* **What you will do**: Output the whole listing below. Keep it exact.

* **Information supplied**:
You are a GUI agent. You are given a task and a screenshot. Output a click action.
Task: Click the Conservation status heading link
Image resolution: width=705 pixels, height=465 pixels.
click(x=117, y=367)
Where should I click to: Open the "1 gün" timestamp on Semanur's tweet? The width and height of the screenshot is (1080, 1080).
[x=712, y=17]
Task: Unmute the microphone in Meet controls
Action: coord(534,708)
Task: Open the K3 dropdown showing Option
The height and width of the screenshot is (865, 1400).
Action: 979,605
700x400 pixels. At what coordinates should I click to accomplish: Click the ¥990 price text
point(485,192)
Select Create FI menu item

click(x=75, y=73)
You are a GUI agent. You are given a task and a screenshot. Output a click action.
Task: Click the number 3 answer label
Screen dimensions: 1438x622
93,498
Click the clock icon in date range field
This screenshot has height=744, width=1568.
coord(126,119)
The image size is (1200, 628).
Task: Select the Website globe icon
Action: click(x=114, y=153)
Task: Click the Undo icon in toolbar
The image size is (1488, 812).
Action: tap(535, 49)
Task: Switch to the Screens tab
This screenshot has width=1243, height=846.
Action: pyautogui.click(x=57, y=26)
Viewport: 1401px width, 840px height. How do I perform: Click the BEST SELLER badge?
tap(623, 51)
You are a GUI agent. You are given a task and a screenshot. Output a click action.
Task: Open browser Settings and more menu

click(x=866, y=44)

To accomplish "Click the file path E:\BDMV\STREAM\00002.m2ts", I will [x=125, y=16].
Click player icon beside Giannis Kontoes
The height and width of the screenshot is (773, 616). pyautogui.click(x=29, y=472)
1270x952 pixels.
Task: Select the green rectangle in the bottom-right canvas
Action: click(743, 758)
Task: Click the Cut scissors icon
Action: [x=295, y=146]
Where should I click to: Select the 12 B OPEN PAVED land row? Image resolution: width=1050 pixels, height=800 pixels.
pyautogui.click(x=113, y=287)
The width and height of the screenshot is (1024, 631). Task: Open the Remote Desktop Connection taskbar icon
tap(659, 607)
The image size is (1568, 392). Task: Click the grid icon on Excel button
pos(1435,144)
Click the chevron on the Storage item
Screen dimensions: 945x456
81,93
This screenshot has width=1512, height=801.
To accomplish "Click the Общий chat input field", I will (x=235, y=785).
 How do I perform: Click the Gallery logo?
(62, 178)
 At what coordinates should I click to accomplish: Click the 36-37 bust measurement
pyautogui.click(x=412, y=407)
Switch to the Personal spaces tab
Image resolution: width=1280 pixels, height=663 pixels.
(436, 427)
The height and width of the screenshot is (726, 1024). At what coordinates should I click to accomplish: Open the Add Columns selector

* **Solution to the exercise**:
You are a GUI agent. You are given a task and a screenshot. Output a click action.
Task: Click the Conservation status heading link
Image resolution: width=705 pixels, height=465 pixels.
click(x=117, y=367)
Where should I click to: Open the "1 gün" timestamp on Semanur's tweet? The width and height of the screenshot is (1080, 1080).
[x=712, y=17]
Task: Unmute the microphone in Meet controls
Action: coord(534,708)
Task: Open the K3 dropdown showing Option
The height and width of the screenshot is (865, 1400).
Action: 979,605
700x400 pixels. At what coordinates should I click to accomplish: Click the ¥990 price text
point(485,192)
Select Create FI menu item

click(x=75, y=73)
You are a GUI agent. You are given a task and a screenshot. Output a click action.
Task: Click the number 3 answer label
Screen dimensions: 1438x622
93,498
Click the clock icon in date range field
This screenshot has height=744, width=1568.
coord(126,119)
The image size is (1200, 628).
Task: Select the Website globe icon
Action: click(x=114, y=153)
Task: Click the Undo icon in toolbar
The image size is (1488, 812).
Action: tap(535, 49)
Task: Switch to the Screens tab
This screenshot has width=1243, height=846.
Action: pyautogui.click(x=57, y=26)
Viewport: 1401px width, 840px height. How do I perform: Click the BEST SELLER badge?
tap(623, 51)
You are a GUI agent. You are given a task and a screenshot. Output a click action.
Task: Open browser Settings and more menu

click(x=866, y=44)

To accomplish "Click the file path E:\BDMV\STREAM\00002.m2ts", I will [x=125, y=16].
Click player icon beside Giannis Kontoes
The height and width of the screenshot is (773, 616). pyautogui.click(x=29, y=472)
1270x952 pixels.
Task: Select the green rectangle in the bottom-right canvas
Action: click(743, 758)
Task: Click the Cut scissors icon
Action: [x=295, y=146]
Where should I click to: Select the 12 B OPEN PAVED land row? Image resolution: width=1050 pixels, height=800 pixels.
pyautogui.click(x=113, y=287)
The width and height of the screenshot is (1024, 631). Task: Open the Remote Desktop Connection taskbar icon
tap(659, 607)
The image size is (1568, 392). Task: Click the grid icon on Excel button
pos(1435,144)
Click the chevron on the Storage item
Screen dimensions: 945x456
81,93
This screenshot has width=1512, height=801.
To accomplish "Click the Общий chat input field", I will (x=235, y=785).
 How do I perform: Click the Gallery logo?
(62, 178)
 At what coordinates should I click to accomplish: Click the 36-37 bust measurement
pyautogui.click(x=412, y=407)
Switch to the Personal spaces tab
Image resolution: width=1280 pixels, height=663 pixels.
(436, 427)
The height and width of the screenshot is (726, 1024). At what coordinates should I click to accomplish: Open the Add Columns selector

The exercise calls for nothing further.